• Task to carry out: Retype all of the data without changing a single word.

• Task data:
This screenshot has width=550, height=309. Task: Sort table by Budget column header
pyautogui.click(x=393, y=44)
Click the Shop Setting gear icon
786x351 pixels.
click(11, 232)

• Written response:
This screenshot has width=550, height=309. Task: Sort table by Budget column header
pyautogui.click(x=393, y=44)
Click the Shop Setting gear icon
786x351 pixels.
click(11, 232)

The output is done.